EXERCISE MATERIALS Start Marker

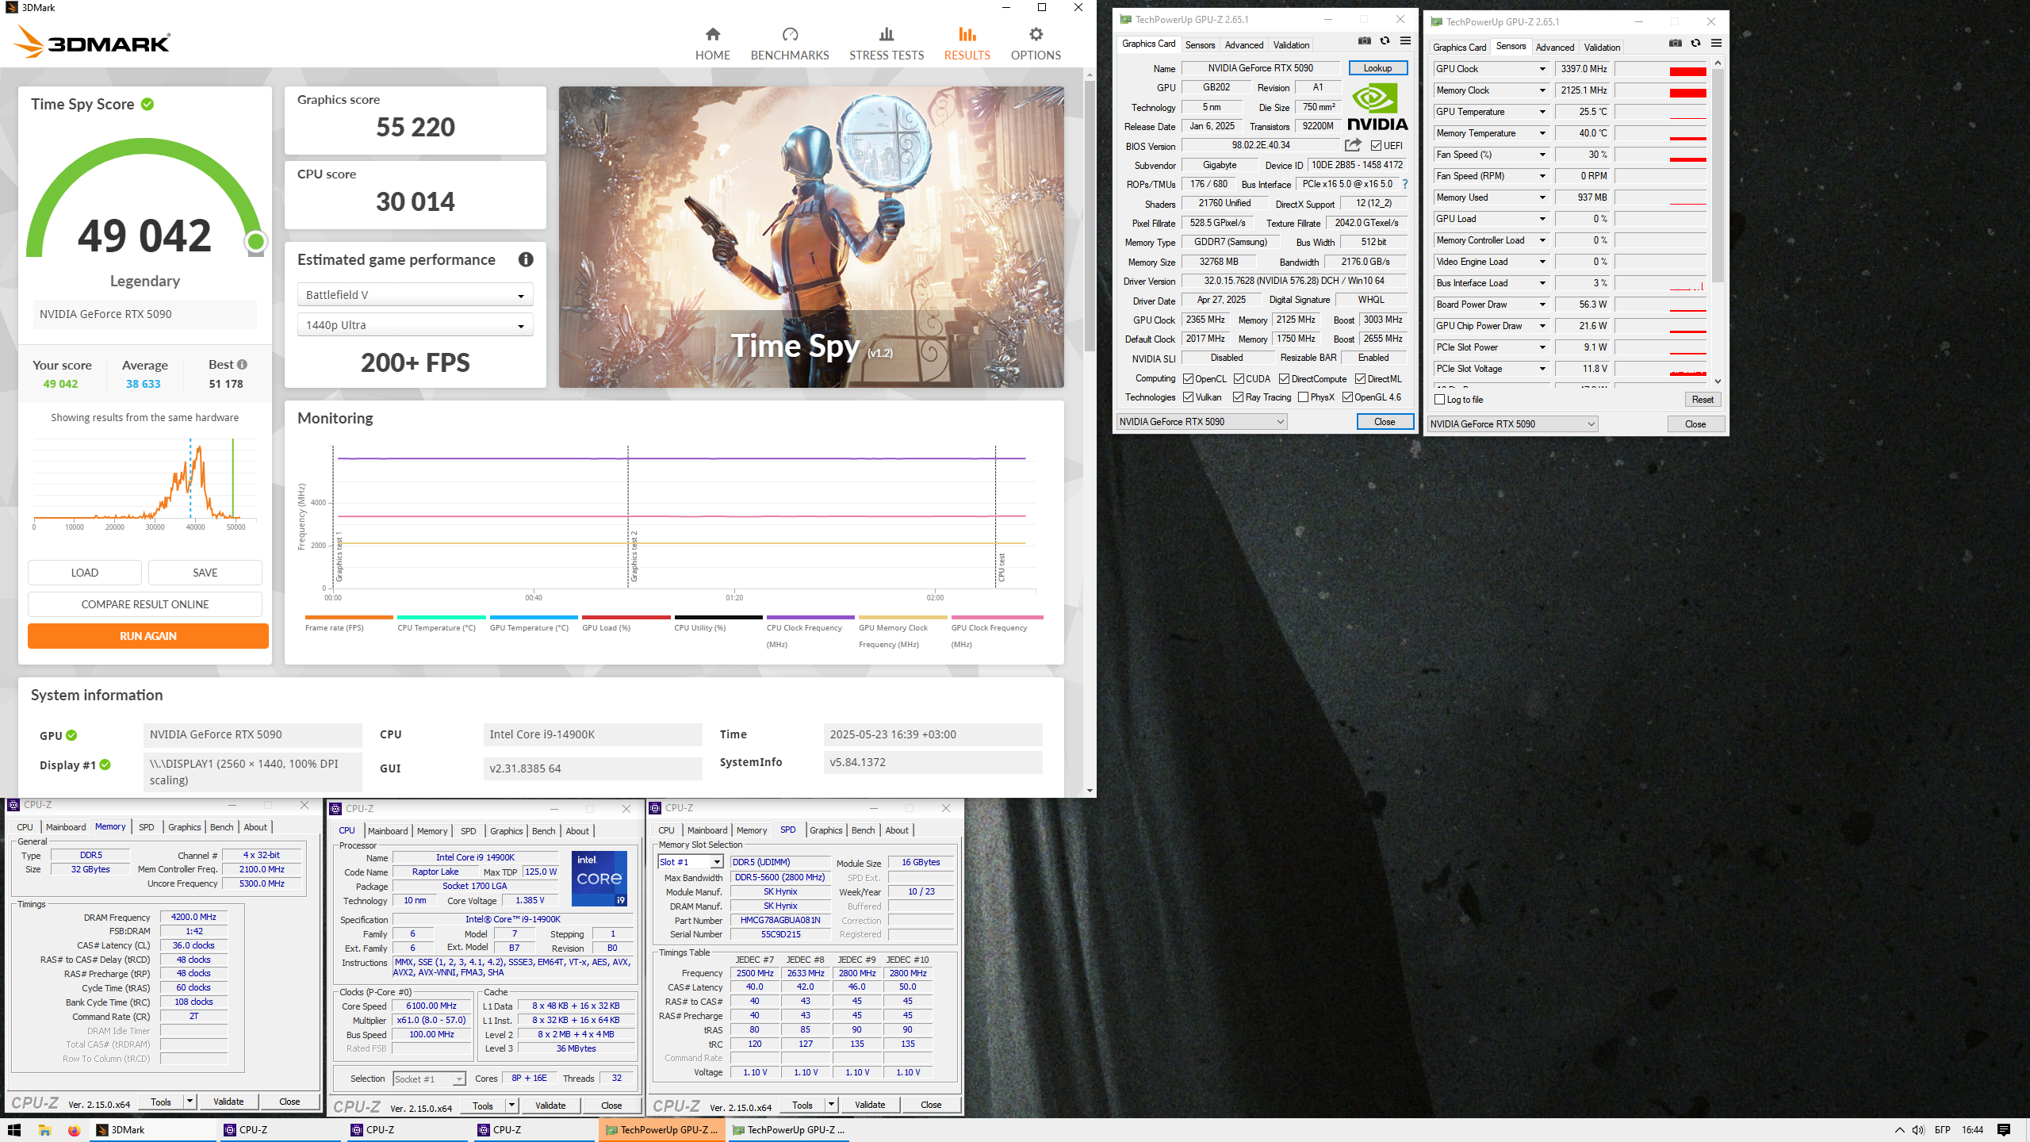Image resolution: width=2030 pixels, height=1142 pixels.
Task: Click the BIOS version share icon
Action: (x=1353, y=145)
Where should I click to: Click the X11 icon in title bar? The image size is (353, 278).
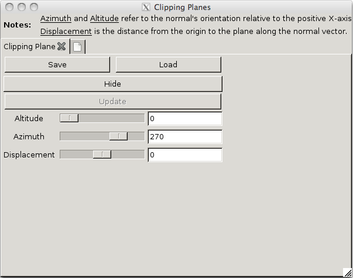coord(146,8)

EXERCISE MATERIALS End Marker

Begin with the line containing "Where should I", stop at the last line of the records above, and copy every line in between exactly, both ends included, with no pictures.

EXERCISE SOLUTION ▸
Where should I click to: Click the X11 icon in title bar? The image size is (353, 278).
coord(146,8)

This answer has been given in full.